Instructions for the task => Once you find the line with "Task: Open the Requests panel icon", transcribe it and all the lines that follow to the end of the data, exactly as written; skip any pictures.

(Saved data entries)
┌────────

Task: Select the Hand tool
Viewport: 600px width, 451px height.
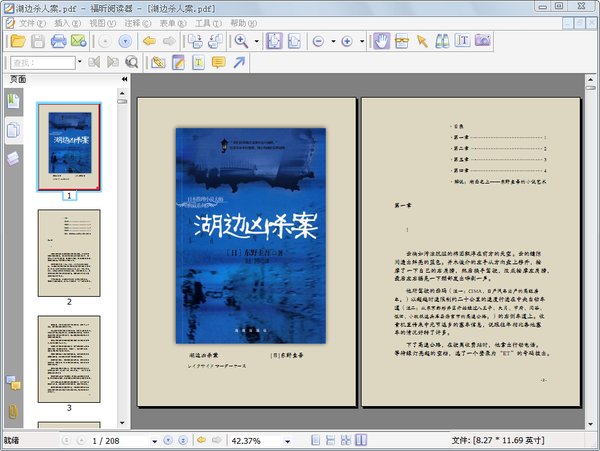Action: (381, 41)
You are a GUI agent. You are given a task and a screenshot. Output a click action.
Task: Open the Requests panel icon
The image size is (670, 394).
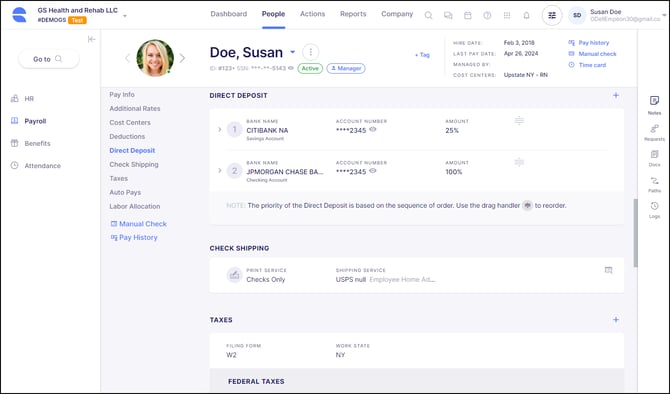(x=654, y=129)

└────────

Your solution =>
Task: Open the Requests panel icon
The image size is (670, 394).
(x=654, y=129)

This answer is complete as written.